嗨,我在发布选择节点的值时遇到问题,但什么也得不到。我正在使用 dojo/request。当我使用简单的 ajax 文件进行测试时,服务器上的 getuser1.php 正在工作。
在请求行,数据值可能不正确
请指教...谢谢
以下是两个脚本:- main.php 文件-
require(["dojo/parser", "dojo/ready","dijit/form/Select",
"dojo/request","dojo/on","dojo/domReady!"],
function(parser, ready, Select, request, on){
ready(function(){
console.debug('Rendering...');
var selectX = new Select({
name:'select_test',
options:[
{label:"<span class='NotinUse'><b>   . . .</b></span>", value:'0', selected:true},
{label:"<span class='inUse'><b>  Peter Griffin</b></span>", value:'1'},
{label:"<span class='inUse'><b>  Lois Griffin</b></span>", value:'2'},
{label:"<span class='inUse'><b>  Joseph Swanson</b></span>", value:'3'},
{label:"<span class='inUse'><b>  Glenn Quagmire</b></span>", value:'4'},
],
style:{width:'150px'}
},"select");
on(formNode2, 'Change', function(evt){
evt.stopPropagation();
evt.preventDefault();
request.post('getuser1.php',{
data:{select_test:this.value},
timeout:2000
}).then(function(response){
dom.byId('line2').innerHTML=response;
});
});
});
});
getuser1.php 文件:-
<?php
$q=$_GET["q"];
$con = mysql_connect('localhost', 'root', '');
if (!$con)
{
die('Could not connect: ' . mysql_error());
}
mysql_select_db("ajax_demo", $con);
$sql="SELECT * FROM user WHERE id = $q";
$result = mysql_query($sql);
// use stored function to return one result instead later.

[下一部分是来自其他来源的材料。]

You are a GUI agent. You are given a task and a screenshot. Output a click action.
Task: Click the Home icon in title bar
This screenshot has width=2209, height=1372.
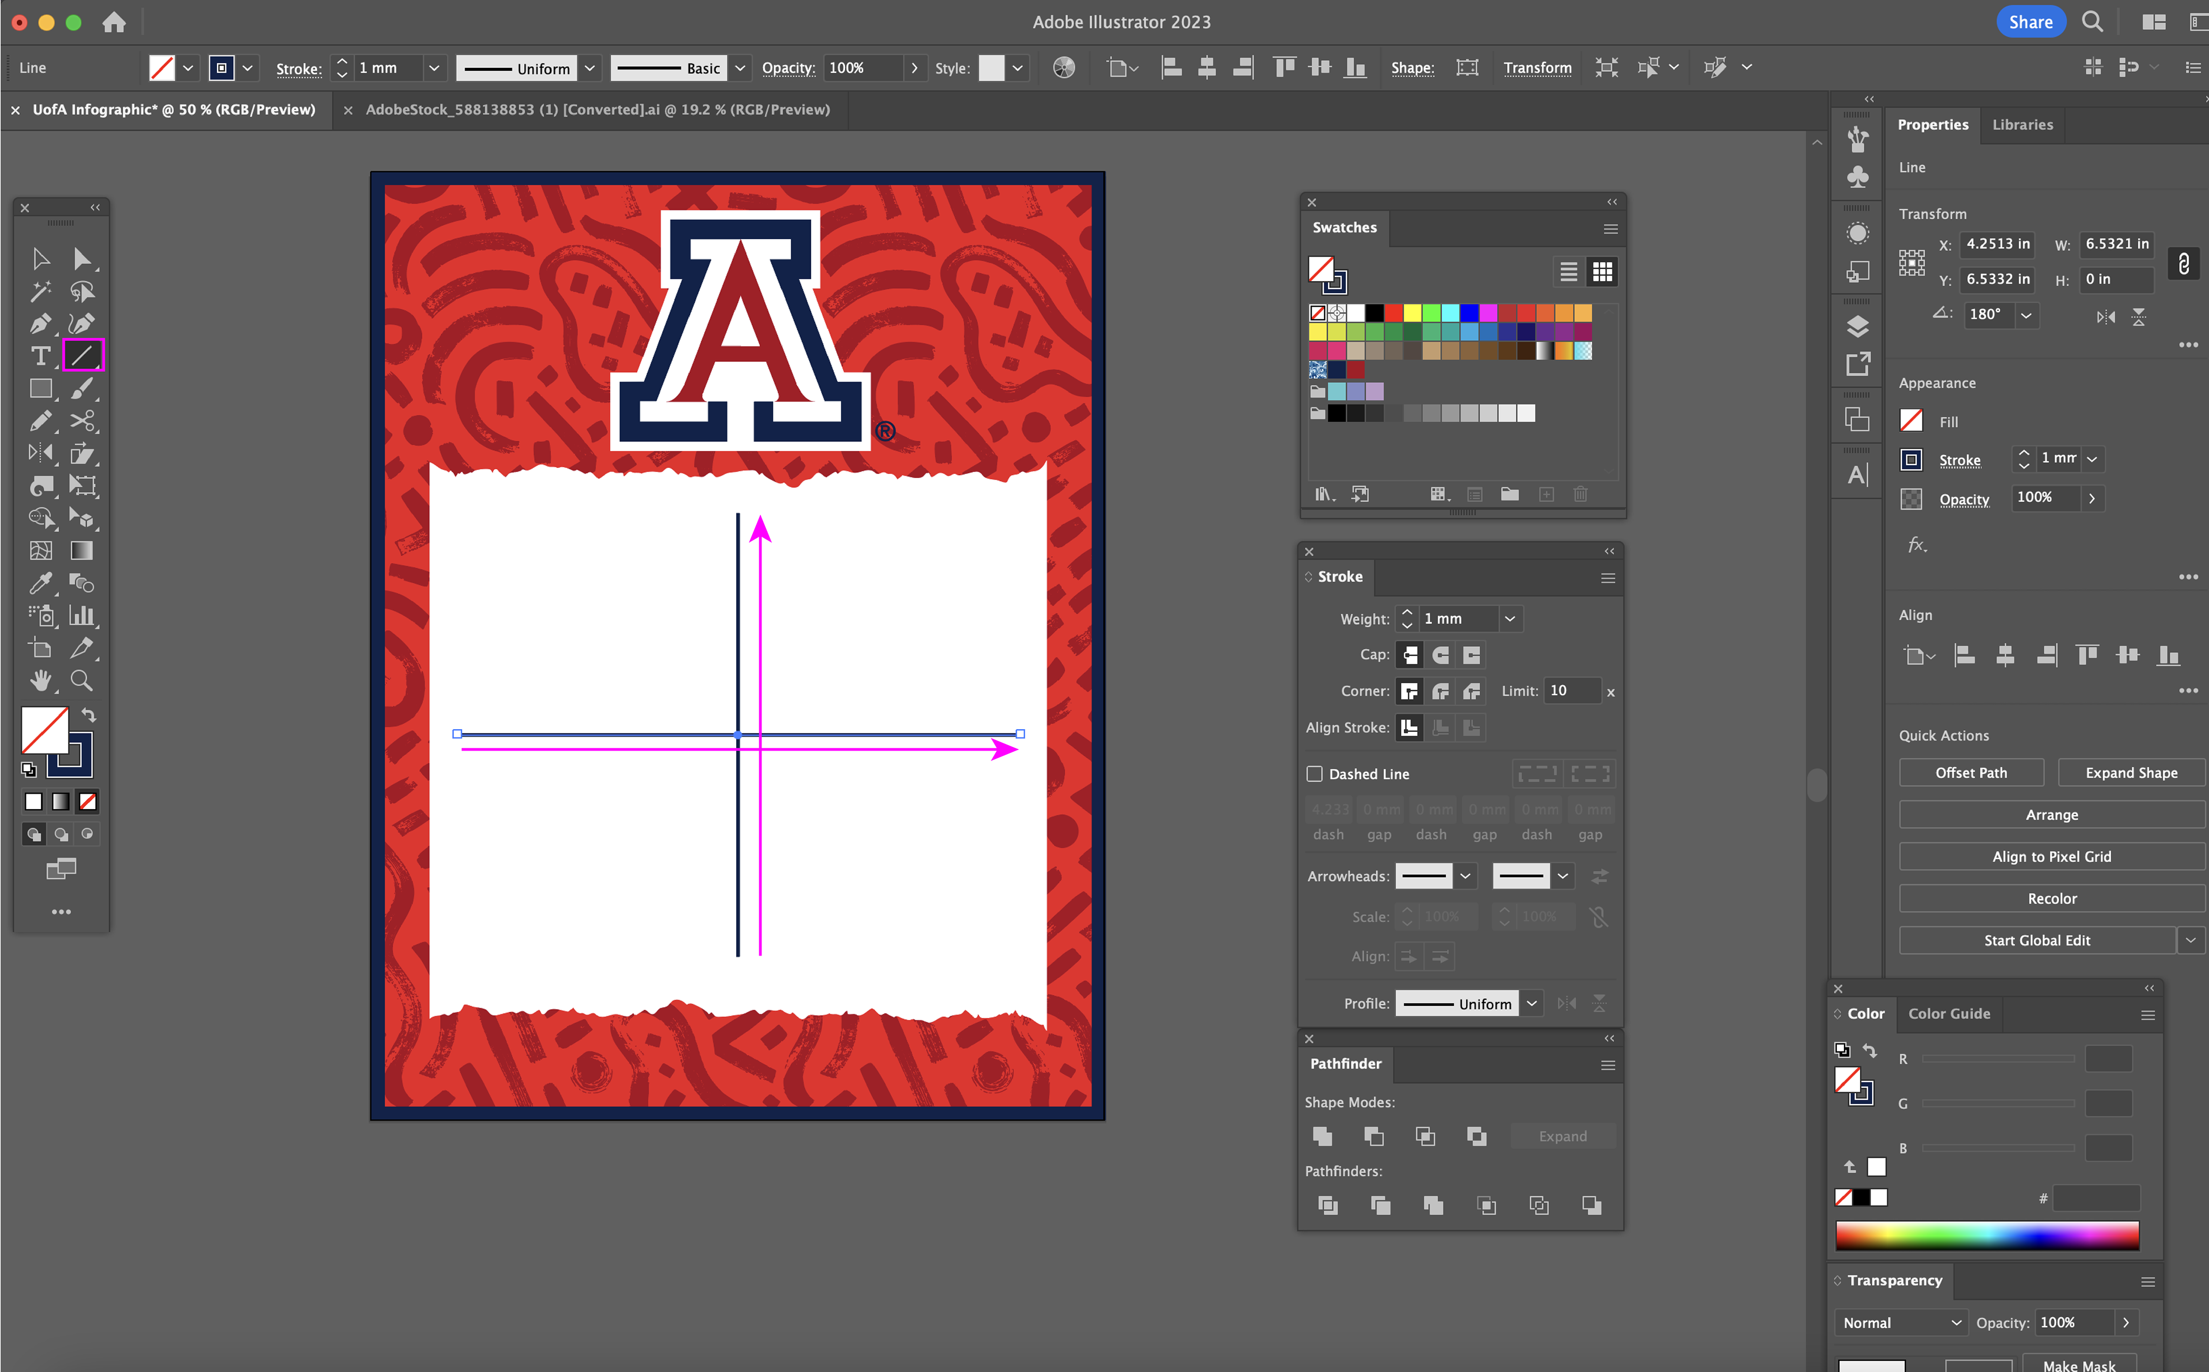[114, 22]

Write here after stored procedure has been stored.
echo "<table border='1'>
<tr>
<th width=100>Firstname</th>
<th width=100>Lastname</th>
<th width=100>Age</th>
<th width=100>Height</th>
<th width=100>Hometown</th>
<th width=100>Job</th>
</tr>";
while($row = mysql_fetch_array($result))
{
echo "<tr>";
echo "<td>" . $row['FirstName'] . "</td>";
echo "<td>" . $row['LastName'] . "</td>";
echo "<td>" . $row['Age'] . "</td>";
echo "<td>" . $row['Height'] . "</td>";
echo "<td>" . $row['Hometown'] . "</td>";
echo "<td>" . $row['Job'] . "</td>";
echo "</tr>";
}
echo "</table>";
mysql_close($con);
?>